**Directions**
The span to repeat in the listing below runs from the line containing "The height and width of the screenshot is (352, 536)." to the line containing "187x131 pixels.", inclusive. Repeat it exactly, and only it.

**Input material**
########
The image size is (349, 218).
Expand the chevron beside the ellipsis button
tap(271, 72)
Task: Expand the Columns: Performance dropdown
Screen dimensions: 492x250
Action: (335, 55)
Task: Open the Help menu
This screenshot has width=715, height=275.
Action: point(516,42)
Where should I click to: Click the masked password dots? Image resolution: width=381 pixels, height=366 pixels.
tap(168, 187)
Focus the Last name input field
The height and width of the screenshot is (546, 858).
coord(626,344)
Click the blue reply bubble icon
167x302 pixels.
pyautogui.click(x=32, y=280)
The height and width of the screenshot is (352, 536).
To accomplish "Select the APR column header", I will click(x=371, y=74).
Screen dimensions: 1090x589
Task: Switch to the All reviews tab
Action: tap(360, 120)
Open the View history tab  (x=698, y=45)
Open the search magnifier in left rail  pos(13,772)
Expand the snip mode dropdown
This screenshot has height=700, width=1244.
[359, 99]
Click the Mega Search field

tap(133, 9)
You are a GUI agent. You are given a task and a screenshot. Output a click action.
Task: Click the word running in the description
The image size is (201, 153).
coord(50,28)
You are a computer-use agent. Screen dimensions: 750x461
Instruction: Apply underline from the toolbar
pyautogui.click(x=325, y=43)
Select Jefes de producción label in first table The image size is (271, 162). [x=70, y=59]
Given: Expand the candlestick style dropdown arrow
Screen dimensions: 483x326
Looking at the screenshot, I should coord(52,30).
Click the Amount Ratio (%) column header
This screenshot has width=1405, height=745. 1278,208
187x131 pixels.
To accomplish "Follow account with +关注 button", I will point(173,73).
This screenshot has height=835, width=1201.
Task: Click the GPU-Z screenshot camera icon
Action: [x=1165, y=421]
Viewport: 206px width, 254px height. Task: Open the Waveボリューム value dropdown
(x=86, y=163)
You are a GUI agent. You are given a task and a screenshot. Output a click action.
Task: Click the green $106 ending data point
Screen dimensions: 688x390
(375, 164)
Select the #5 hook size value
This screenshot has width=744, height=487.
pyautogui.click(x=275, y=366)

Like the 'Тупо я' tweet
########
**Exercise result**
The height and width of the screenshot is (352, 536).
To accomplish "Select the APR column header", I will click(x=371, y=74).
Screen dimensions: 1090x589
Task: Switch to the All reviews tab
Action: tap(360, 120)
Open the View history tab  (x=698, y=45)
Open the search magnifier in left rail  pos(13,772)
Expand the snip mode dropdown
This screenshot has height=700, width=1244.
[359, 99]
Click the Mega Search field

tap(133, 9)
You are a GUI agent. You are given a task and a screenshot. Output a click action.
Task: Click the word running in the description
The image size is (201, 153).
coord(50,28)
You are a computer-use agent. Screen dimensions: 750x461
Instruction: Apply underline from the toolbar
pyautogui.click(x=325, y=43)
Select Jefes de producción label in first table The image size is (271, 162). [x=70, y=59]
Given: Expand the candlestick style dropdown arrow
Screen dimensions: 483x326
Looking at the screenshot, I should coord(52,30).
Click the Amount Ratio (%) column header
This screenshot has width=1405, height=745. 1278,208
187x131 pixels.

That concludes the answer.